TEMPO.CO, Jakarta - Menteri Pemberdayaan Perempuan dan Perlindungan Anak Yohana Yambise mengatakan, Presiden Joko Widodo atau Jokowi telah mengirimkan surat presiden kepada Dewan Perwakilan Rakyat (DPR) terkait persetujuan revisi Undang-Undang Nomor 1 tahun 1974 tentang Perkawinan pada Jumat pekan lalu. Dalam revisi ini, pemerintah berkukuh ingin batas usia perkawinan untuk wanita minimal 19 tahun.
"Karena pada dasarnya, bahwa dalam Undang-Undang Perlindungan Anak, anak itu usia 0 sampai 18 tahun," kata Yohana di kantornya, Jalan Medan Merdeka Barat, Jakarta, Senin, 9 September 2019.
Ketua Badan Legislasi (Baleg) Supratman Andi Agtas sebelumnya mengatakan, seluruh fraksi di DPR sepakat mengubah Pasal 7 Ayat (1) Undang-Undang Perkawinan dengan menaikkan batas usia perempuan yang diizinkan menikah menjadi 18 tahun.
Menurut Yohana, ia akan habis-habisan memperjuangkan batas usia 19 tahun untuk menikah ini saat pembahasan bersama DPR dimulai. Ia yakin bisa meloloskan klausul ini lantaran punya pengalaman menggolkan hukum kebiri bagi pelaku kejahatan seksual. "Saya akan bersikeras. Seperti dengan hukuman kebiri," ujarnya.

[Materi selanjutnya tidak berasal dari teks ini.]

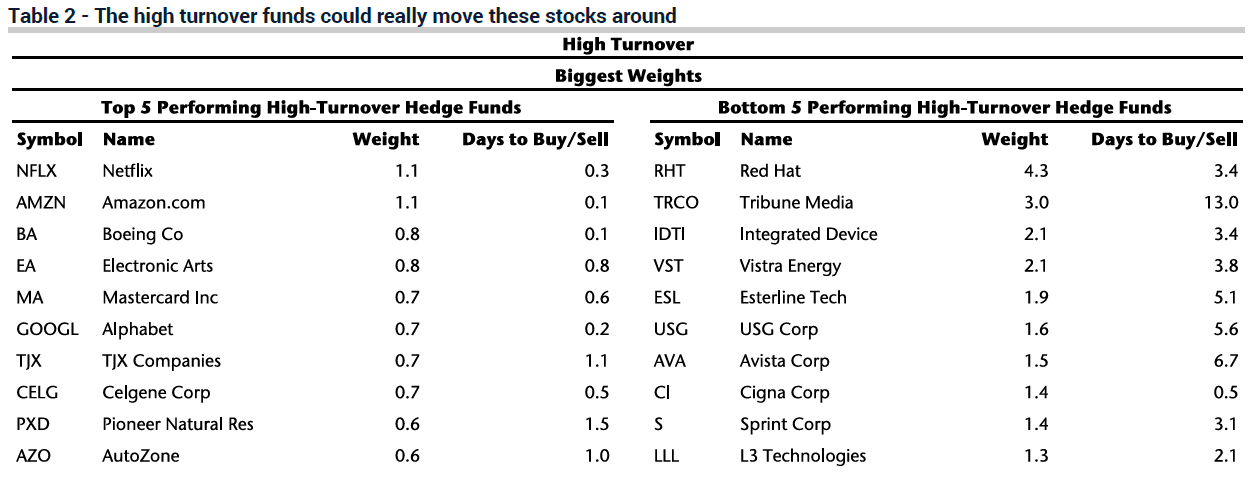Select the Integrated Device name cell

tap(808, 234)
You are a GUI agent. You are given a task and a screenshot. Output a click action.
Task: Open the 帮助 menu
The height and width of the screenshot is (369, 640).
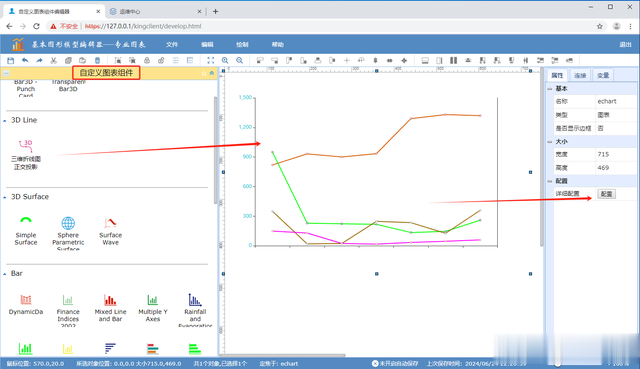point(278,44)
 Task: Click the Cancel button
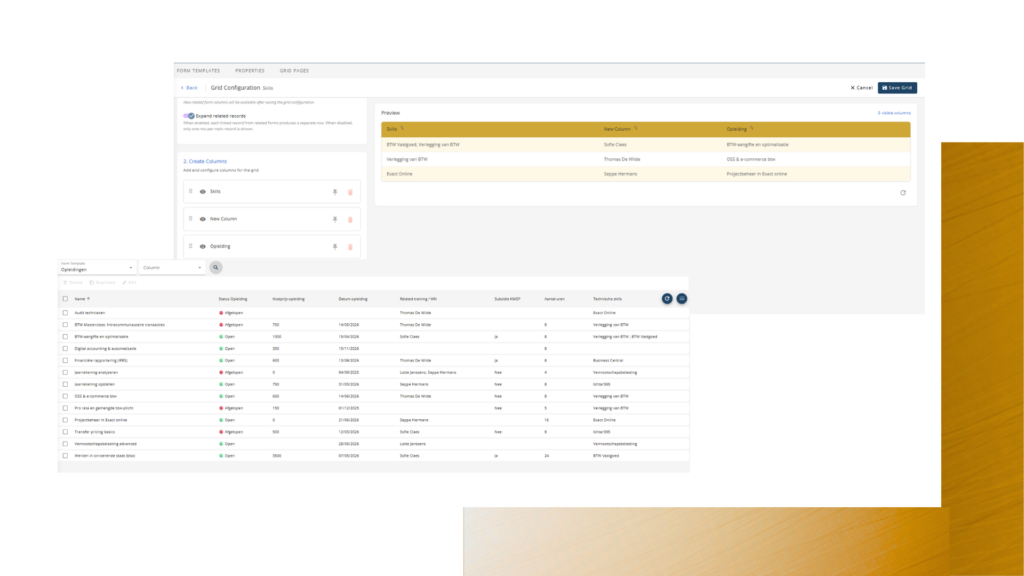point(861,88)
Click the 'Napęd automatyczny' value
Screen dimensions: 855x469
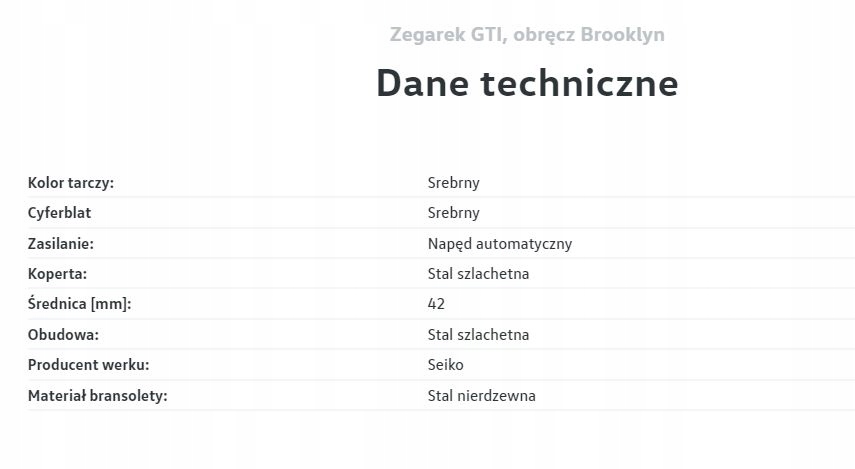[500, 244]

Ia berdalih kehamilan di usia anak sangat berbahaya bagi perempuan lantaran risiko kematian ibu dan anak yang meningkat. Komplikasi saat kehamilan dan melahirkan, kata dia, penyebab kematian kedua terbesar untuk anak perempuan.
Yohana berujar data Badan Pusat Statistik pada 2017 menunjukkan 1 dari 4 anak perempuan sudah menikah, 23 provinsi memiliki angka perkawinan anak di atas 25 persen, dan setiap tahunnya sekitar 340 ribu anak perempuan menikah. Menurut dia, kondisi ini mengkhawatirkan lantaran anak-anak yang menikah itu kehilangan hak-haknya.
"Ini sudah menunjukkan bahwa negara ini mengarah ke darurat perkawinan anak," ucapnya.